Antimicrobial resistance (AMR) is happening around the world, mainly because of the inappropriate and overuse of antibiotics. Bacteria change, or mutate, to protect themselves from an antibiotic. These changes mean antibiotics that previously would have killed the bacteria, or stopped them from multiplying, no longer work.

With increasing AMR, standard medical treatments become ineffective and infections persist. Health care professionals are left with limited or, in some instances, no available treatment options.

“All Australians can play their part during Antibiotic Awareness Week,” the Minister for Health, Peter Dutton said. “Think about what you can do to reduce the spread of antibiotic resistance.

“You can prevent antibiotic resistance by understanding that antibiotics only work against bacterial infections and will not have any effect on viral infections such as colds and flu.

“Advise your doctor that you only want antibiotics if they are really necessary. Take your antibiotics only as prescribed by your doctor and for the correct duration. Wash your hands to avoid infections and prevent them from spreading.

“Using antibiotics when you don’t need them may mean that they won’t work for you when you really need them in the future.”

Minister Dutton said the Australian Government had committed to the development of Australia’s first national AMR strategy. This work is being led by the Australian Antimicrobial Resistance Prevention and Containment Steering Group, which is jointly chaired by the Secretaries of the Australian Government Departments of Health and Agriculture, and includes the Chief Medical Officer and Chief Veterinary Officer.

“AMR is an urgent global health priority, with the World Health Organization describing it as a looming crisis in which common and treatable infections are becoming life threatening,” Mr Dutton said. “The prevalence of AMR is increasing both in Australia and internationally.

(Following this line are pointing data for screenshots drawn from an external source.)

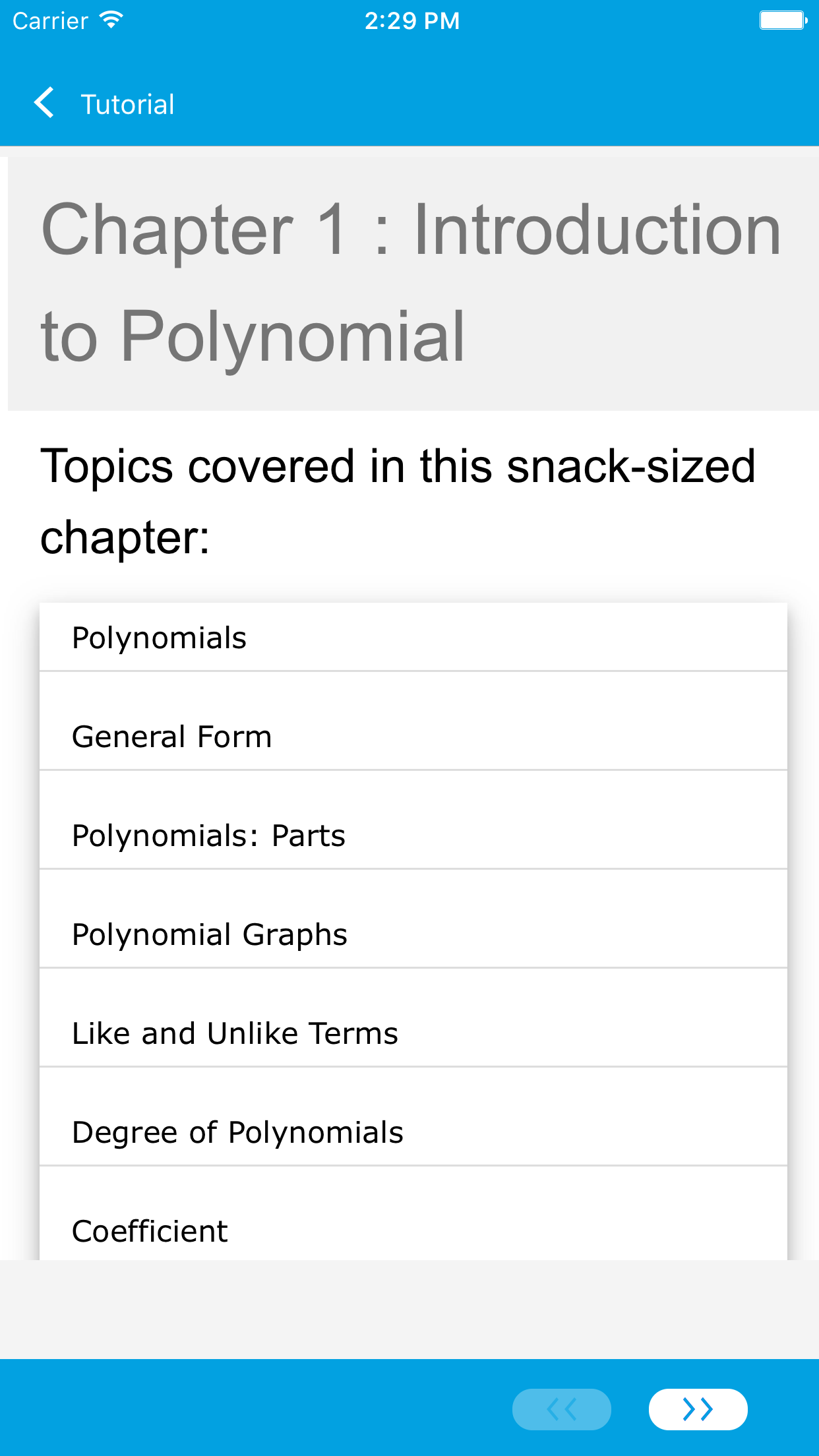
Task: Tap the Wi-Fi signal icon in status bar
Action: (111, 20)
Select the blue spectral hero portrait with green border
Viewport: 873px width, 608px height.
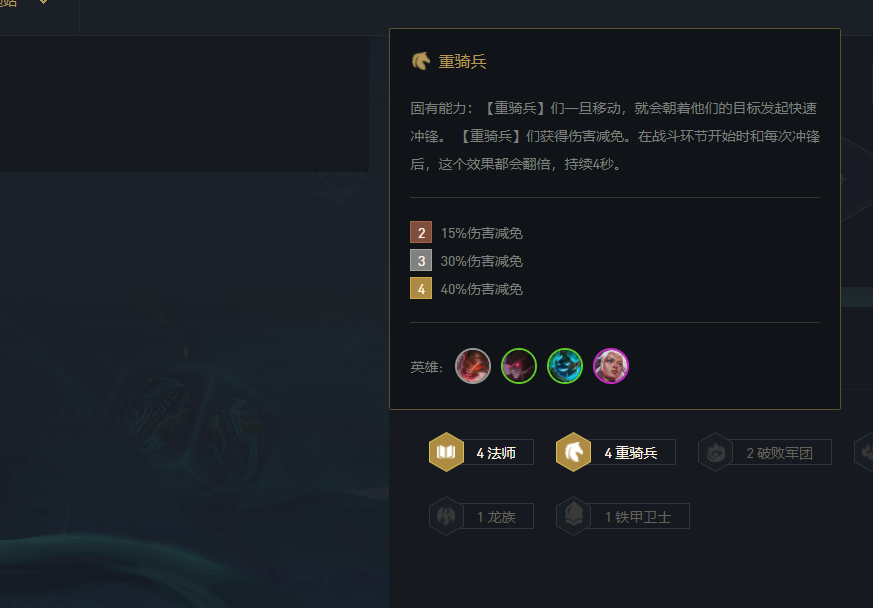coord(565,366)
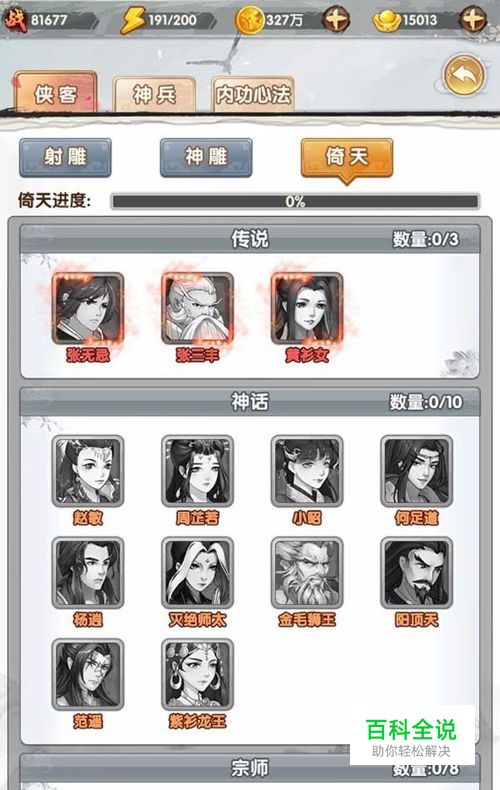Select the 张无忌 hero portrait
The width and height of the screenshot is (500, 790).
point(88,308)
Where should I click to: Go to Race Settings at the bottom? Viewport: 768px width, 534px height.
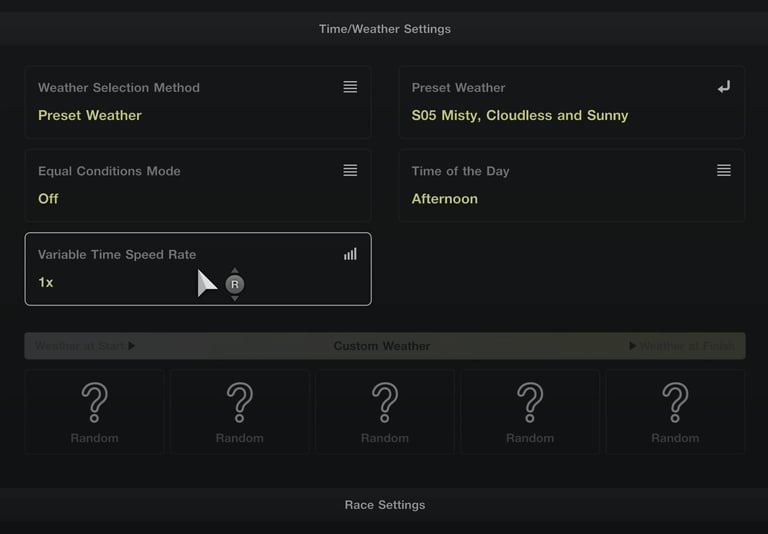[x=384, y=505]
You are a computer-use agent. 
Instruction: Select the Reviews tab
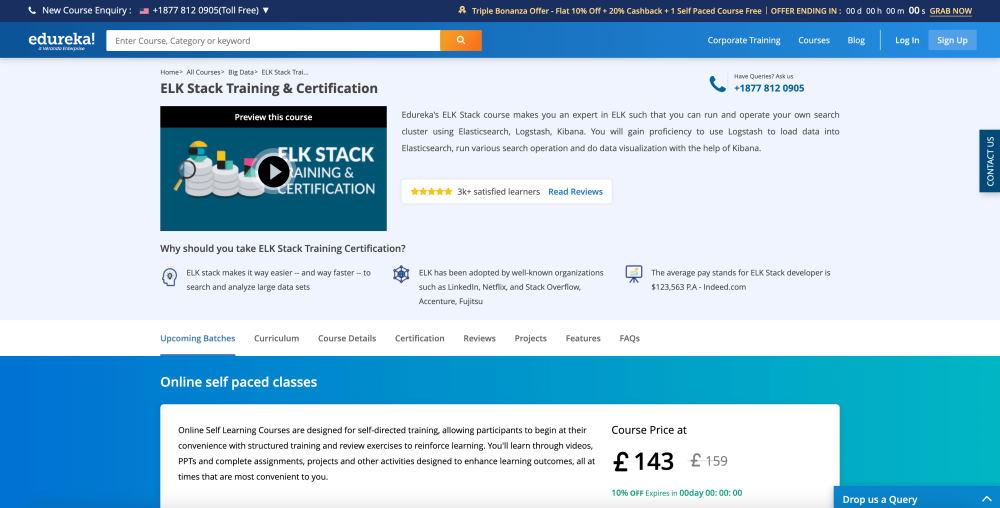coord(479,338)
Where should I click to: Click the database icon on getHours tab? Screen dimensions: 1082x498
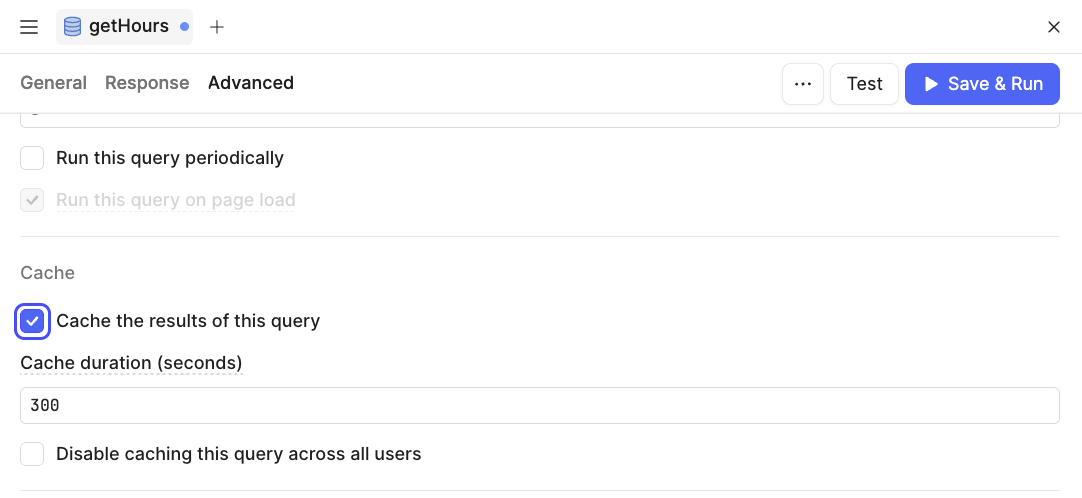74,27
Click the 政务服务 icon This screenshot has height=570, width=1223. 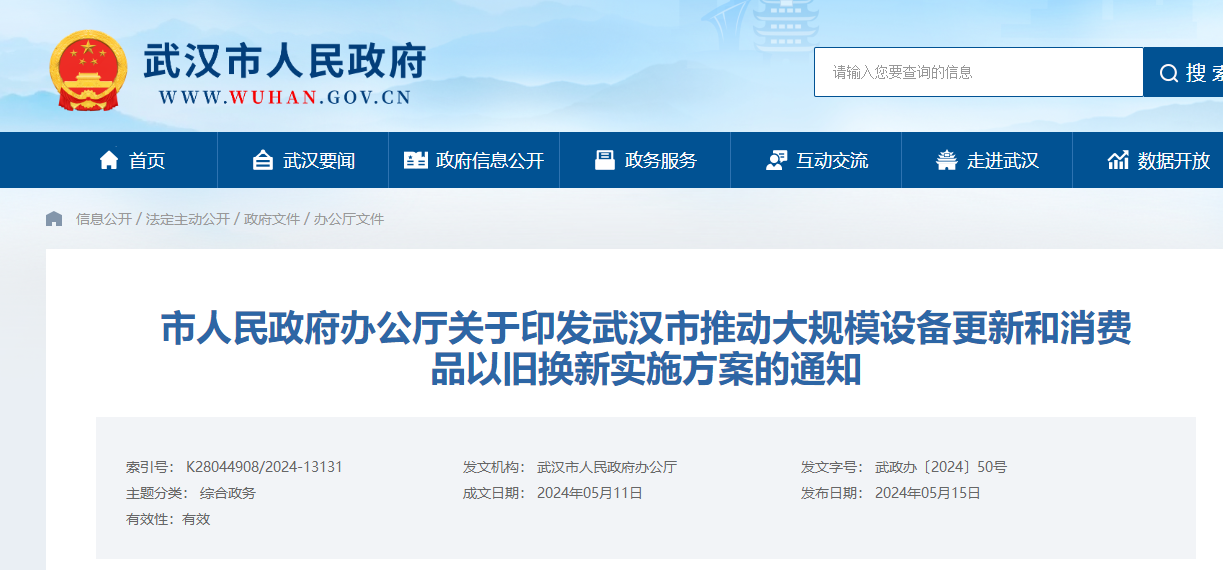pos(604,160)
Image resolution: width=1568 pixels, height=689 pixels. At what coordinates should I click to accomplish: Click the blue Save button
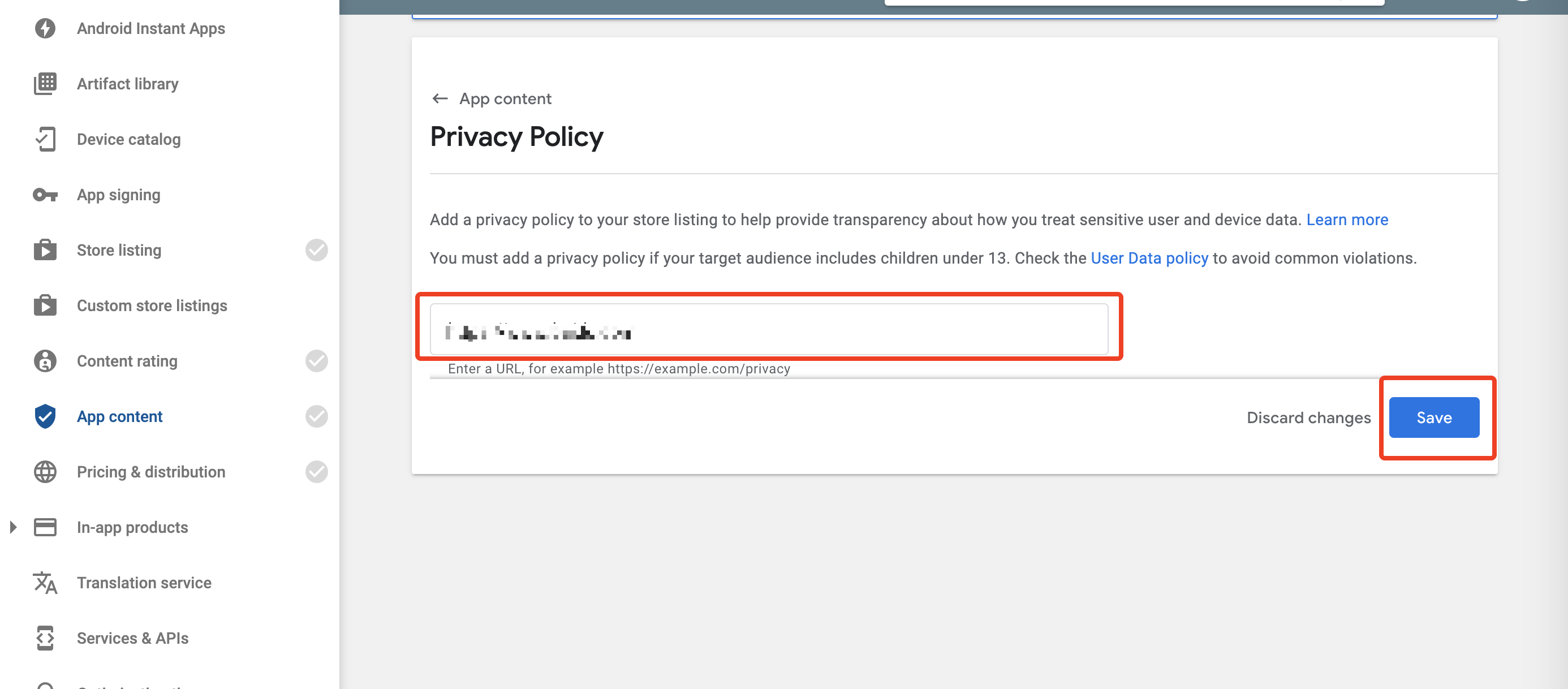coord(1434,417)
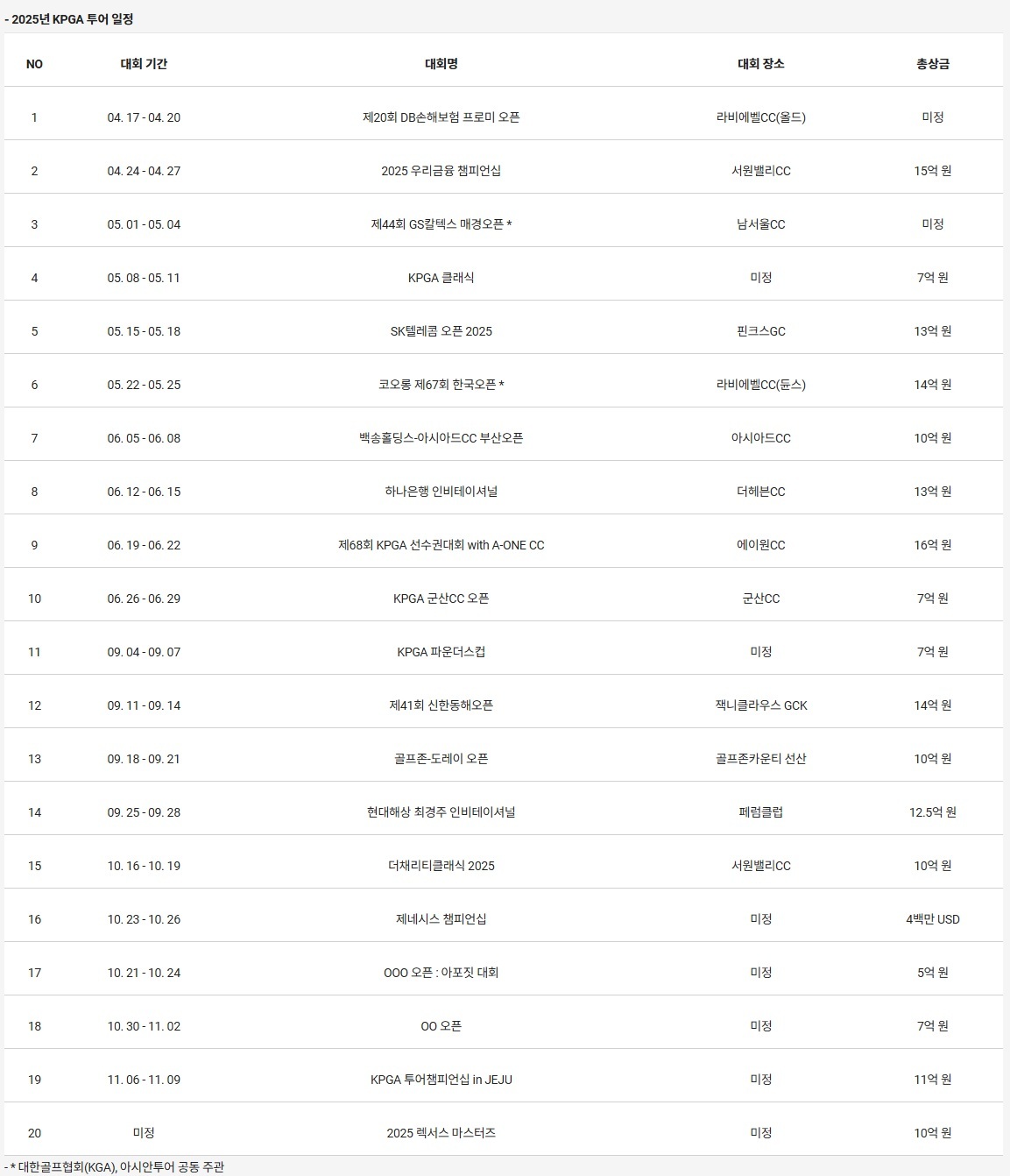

Resistance is increasing at a pace that exceeds the pharmaceutical industry’s capacity to develop new antimicrobial drugs.

“While AMR is recognised as a significant global health issue, the drivers of resistance, and its implications, reach far beyond the health sector. AMR presents a serious challenge across all sectors, including human health, animal health, agriculture and food.”

As such, the national AMR strategy will be underpinned by a ‘One Health’ approach, which provides a coordinated, collaborative, multidisciplinary and cross-sectoral approach to develop health strategies for people, animals and the environment. The strategy will be finalised in early 2015.